Data for processing Block Start

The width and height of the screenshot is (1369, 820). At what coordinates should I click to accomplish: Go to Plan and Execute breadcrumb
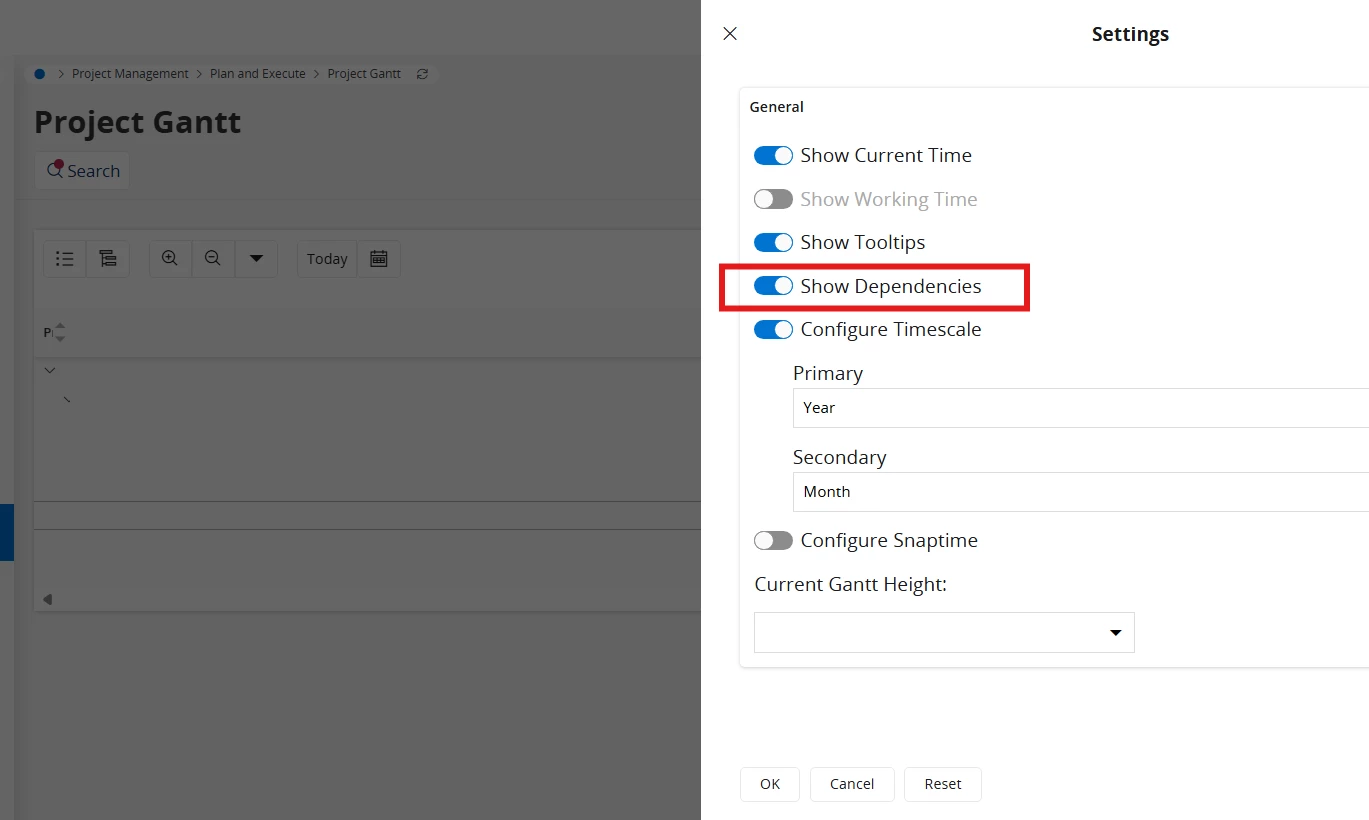pos(258,74)
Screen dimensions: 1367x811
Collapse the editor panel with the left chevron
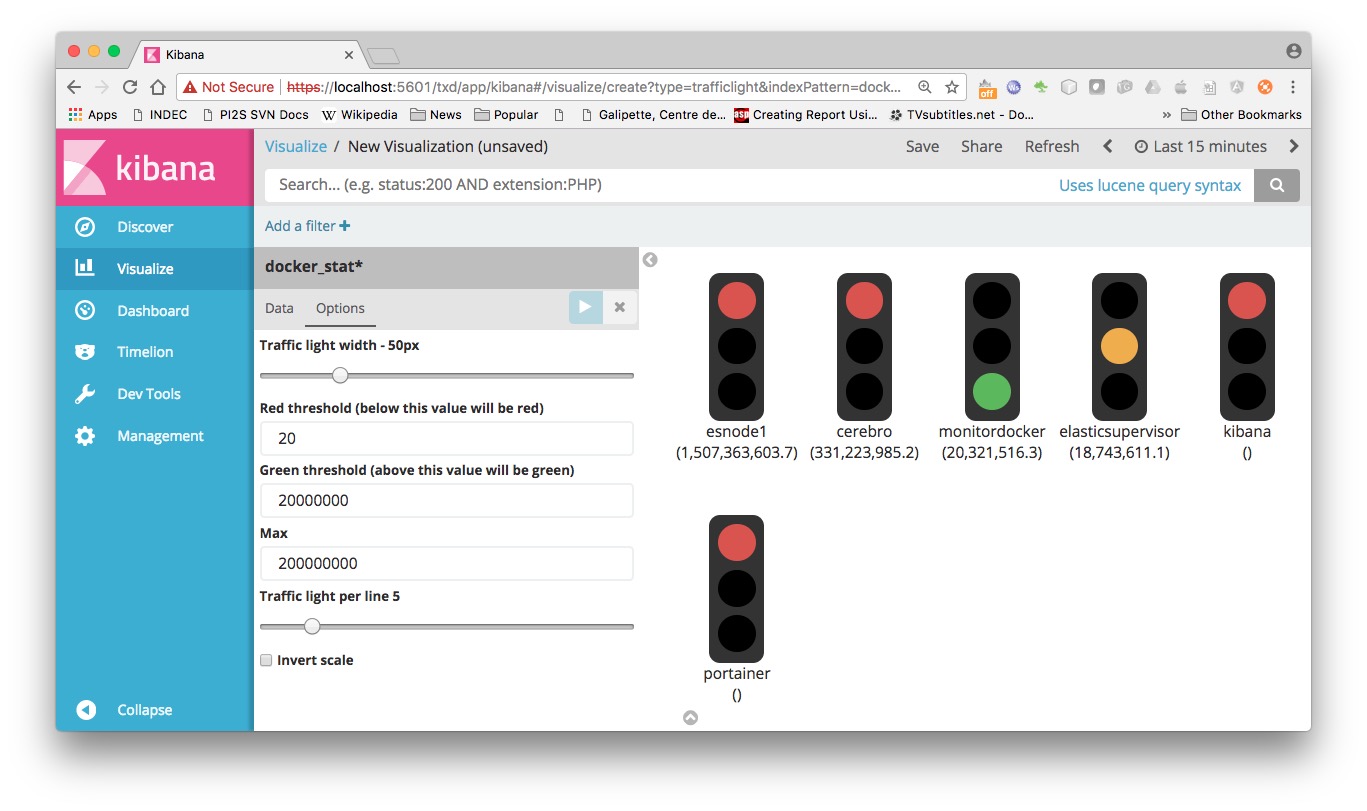(x=650, y=259)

Data for processing Block End

» **What to work on**
Could you repeat, exactly and with nothing else, the lines from the one containing "Collapse the editor" through the last line of the records above, leaving out the pictures?

» **Response area**
Collapse the editor panel with the left chevron
(x=650, y=259)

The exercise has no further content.